'''

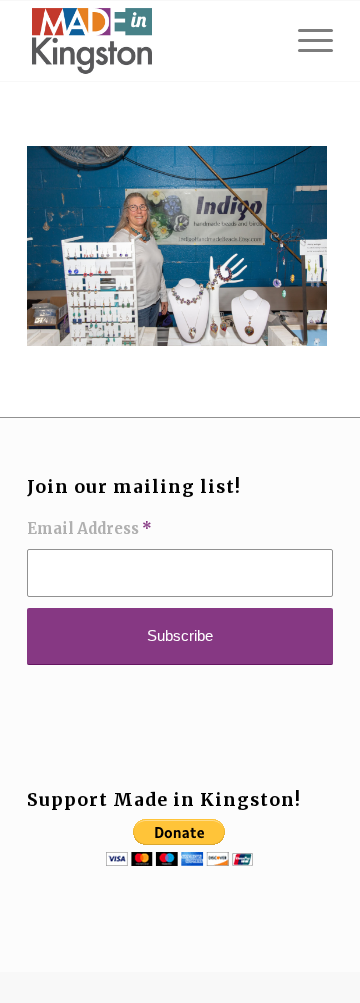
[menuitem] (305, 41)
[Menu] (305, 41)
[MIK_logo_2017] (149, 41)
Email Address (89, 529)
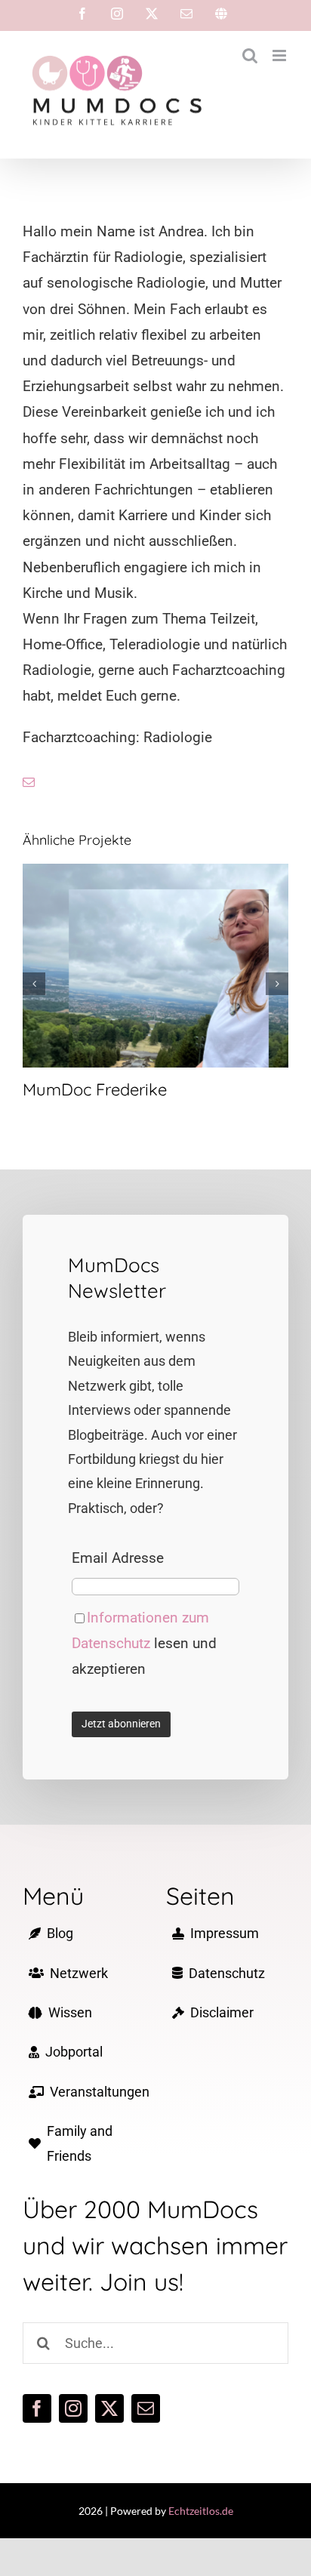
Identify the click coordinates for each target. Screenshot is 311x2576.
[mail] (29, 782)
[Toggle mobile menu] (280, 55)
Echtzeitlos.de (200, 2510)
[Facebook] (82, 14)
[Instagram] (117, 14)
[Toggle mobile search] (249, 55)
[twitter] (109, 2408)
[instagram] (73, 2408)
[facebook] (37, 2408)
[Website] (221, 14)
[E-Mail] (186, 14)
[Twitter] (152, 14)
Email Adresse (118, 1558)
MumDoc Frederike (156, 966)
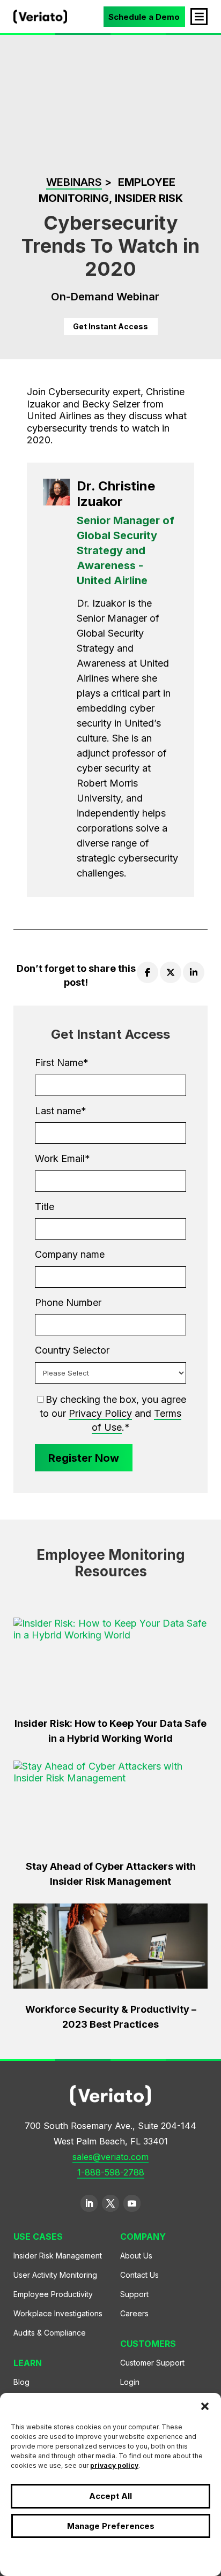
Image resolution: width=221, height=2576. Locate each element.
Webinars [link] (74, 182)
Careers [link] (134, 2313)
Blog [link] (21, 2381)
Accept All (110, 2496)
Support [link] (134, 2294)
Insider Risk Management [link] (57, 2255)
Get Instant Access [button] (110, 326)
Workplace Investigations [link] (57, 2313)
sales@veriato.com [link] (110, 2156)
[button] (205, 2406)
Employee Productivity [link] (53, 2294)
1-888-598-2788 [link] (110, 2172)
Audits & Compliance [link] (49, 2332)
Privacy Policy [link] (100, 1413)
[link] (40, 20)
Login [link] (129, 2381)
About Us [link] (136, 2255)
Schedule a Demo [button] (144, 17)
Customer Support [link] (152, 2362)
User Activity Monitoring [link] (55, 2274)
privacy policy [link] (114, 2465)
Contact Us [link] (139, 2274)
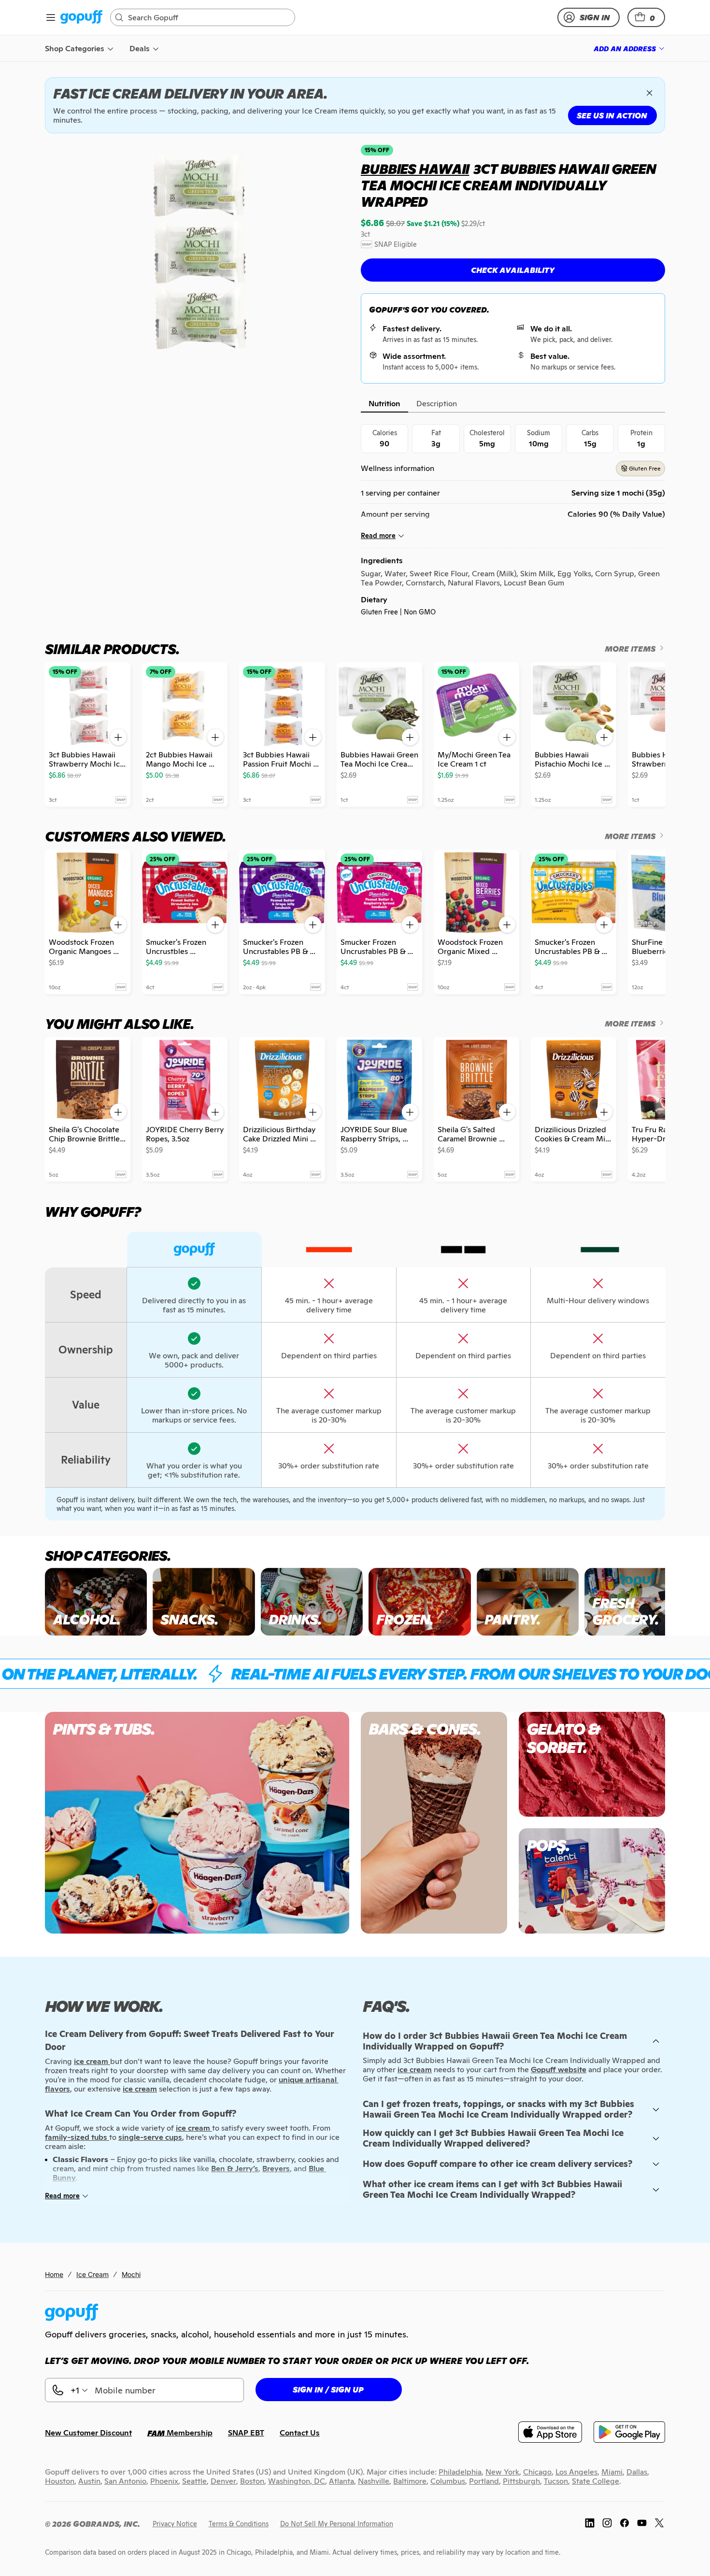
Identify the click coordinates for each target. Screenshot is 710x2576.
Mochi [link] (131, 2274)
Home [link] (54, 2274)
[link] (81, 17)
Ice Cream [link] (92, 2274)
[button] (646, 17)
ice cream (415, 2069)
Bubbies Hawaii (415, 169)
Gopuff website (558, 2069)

'''

[Exercise requirements]: Please retype the listing exactly, leaving out any images.

[Exercise solution]:
[menuitem] (305, 41)
[Menu] (305, 41)
[MIK_logo_2017] (149, 41)
Email Address (89, 529)
Identify the click coordinates for each target. Screenshot is 311x2576.
[mail] (29, 782)
[Toggle mobile menu] (280, 55)
Echtzeitlos.de (200, 2510)
[Facebook] (82, 14)
[Instagram] (117, 14)
[Toggle mobile search] (249, 55)
[twitter] (109, 2408)
[instagram] (73, 2408)
[facebook] (37, 2408)
[Website] (221, 14)
[E-Mail] (186, 14)
[Twitter] (152, 14)
Email Adresse (118, 1558)
MumDoc Frederike (156, 966)
Image resolution: width=221, height=2576. Locate each element.
Webinars [link] (74, 182)
Careers [link] (134, 2313)
Blog [link] (21, 2381)
Accept All (110, 2496)
Support [link] (134, 2294)
Insider Risk Management [link] (57, 2255)
Get Instant Access [button] (110, 326)
Workplace Investigations [link] (57, 2313)
sales@veriato.com [link] (110, 2156)
[button] (205, 2406)
Employee Productivity [link] (53, 2294)
1-888-598-2788 [link] (110, 2172)
Audits & Compliance [link] (49, 2332)
Privacy Policy [link] (100, 1413)
[link] (40, 20)
Login [link] (129, 2381)
About Us [link] (136, 2255)
Schedule a Demo [button] (144, 17)
Customer Support [link] (152, 2362)
User Activity Monitoring [link] (55, 2274)
privacy policy [link] (114, 2465)
Contact Us [link] (139, 2274)
Identify the click coordinates for each target. Screenshot is 710x2576.
Mochi [link] (131, 2274)
Home [link] (54, 2274)
[link] (81, 17)
Ice Cream [link] (92, 2274)
[button] (646, 17)
ice cream (415, 2069)
Bubbies Hawaii (415, 169)
Gopuff website (558, 2069)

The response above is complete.